政府が推進している電子政府・電子自治体の計画実現が、当初の予定よりも遅れる可能性が高まった。個人情報保護法案の審議が難航しているあおりを受けたもので、政府が提出した行政手続オンライン化関連3法案の審議は、次期国会に先送りされる見通しだ。政府のe-Japan戦略のスケジュールにも、大きな影響を及ぼす可能性が高い。

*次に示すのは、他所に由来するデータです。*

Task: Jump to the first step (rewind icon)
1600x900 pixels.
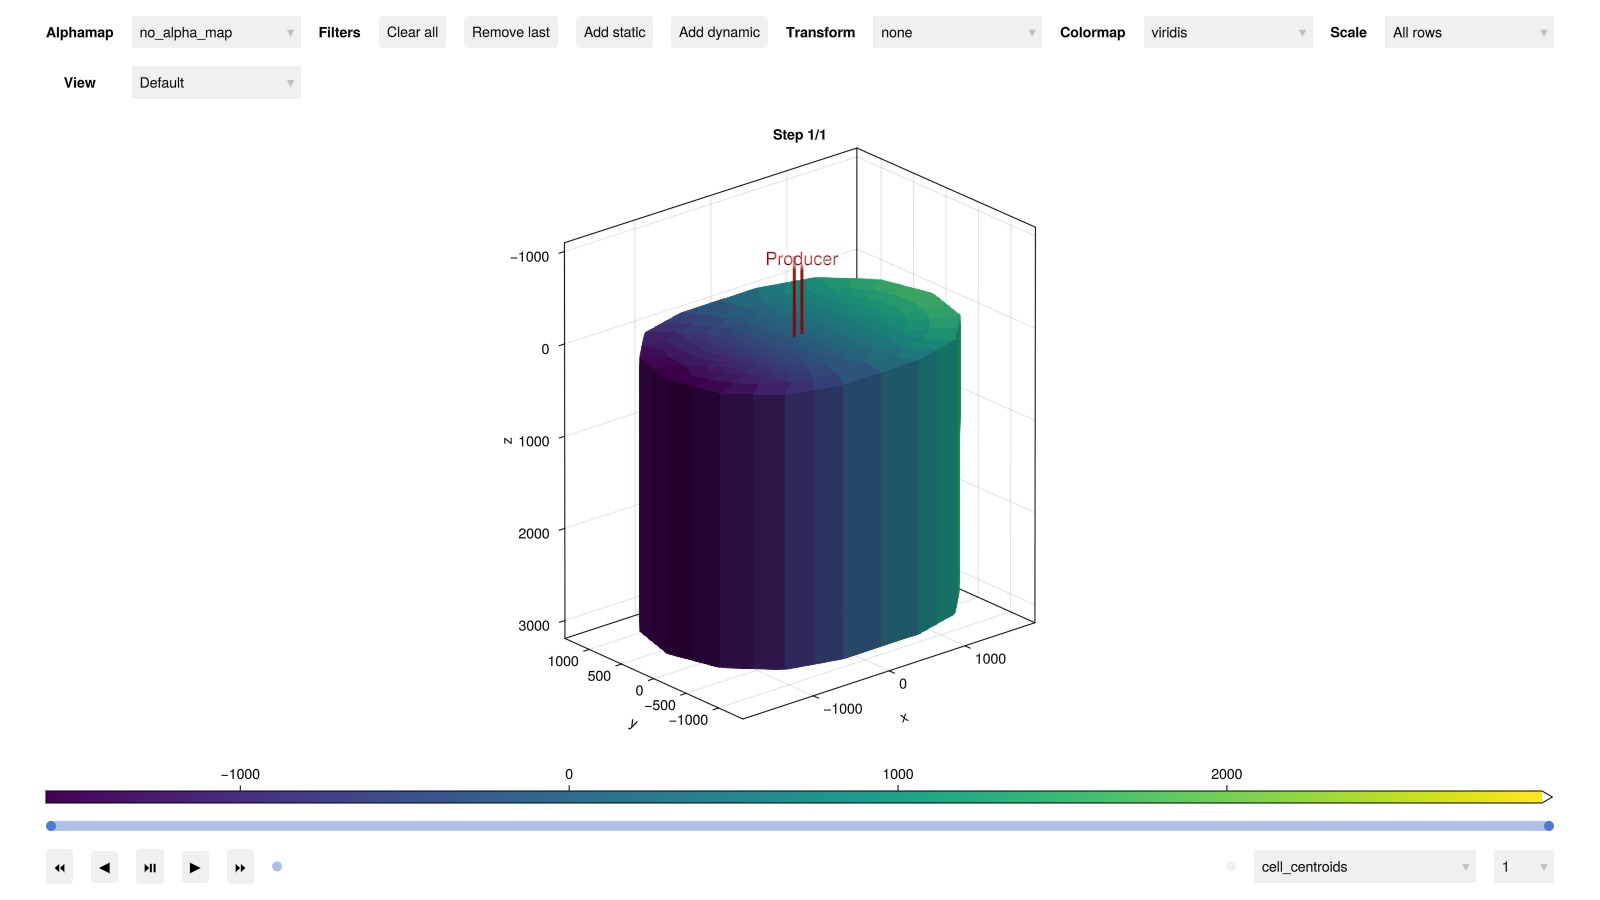Action: pyautogui.click(x=60, y=867)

 国会に提出された3法案は、「行政手続等における情報通信の技術の利用に関する法律案(行政手続オンライン化法案)」、同整備法案、「電子署名に係る地方公共団体の認証業務に関する法律案(公的個人認証サービス法案)」。
 
 3法案は、いずれも電子政府や電子自治体の根幹をなすものだ。行政手続オンライン化法案は、書面に限定されていた行政手続きをオンラインでも可能にする。整備法案は、オンラインで可能な行政手続きの種類を増やすため、住民基本台帳ネットワーク(住基ネット)の利用範囲を拡大する。公的個人認証サービス法案は、ネットでの本人確認に必要な電子証明書を地方自治体が発行し、住基ネット用の個人ICカードに記録して配布できるようにする。
 
 この結果、旅券申請など様々な住民手続きのオンライン化が実現する。それには住民の個人情報が登録される住基ネットが本格稼働している必要があるが、住基ネット上の個人情報の安全性を担保するため、個人情報保護法の成立が前提条件とされている。しかし同法の今国会での成立は難しい情勢で、さらに防衛庁の個人情報リスト問題が表面化したことが、追い打ちをかけた。
 
 こうした民間の利便性を向上させる行政サービスの実現は、政府が発表した「e-Japan重点計画-2002(案)」で2003年度が目標と定められている。しかし3法案の成立が遅れると、これらのサービスの実現に遅れが生じる可能性が高い。片山虎之助総務大臣は、3法について「電子政府・電子自治体の、いわば根拠法。(成立遅れが電子政府に及ぼす)影響はあるだろう」との認識を示している。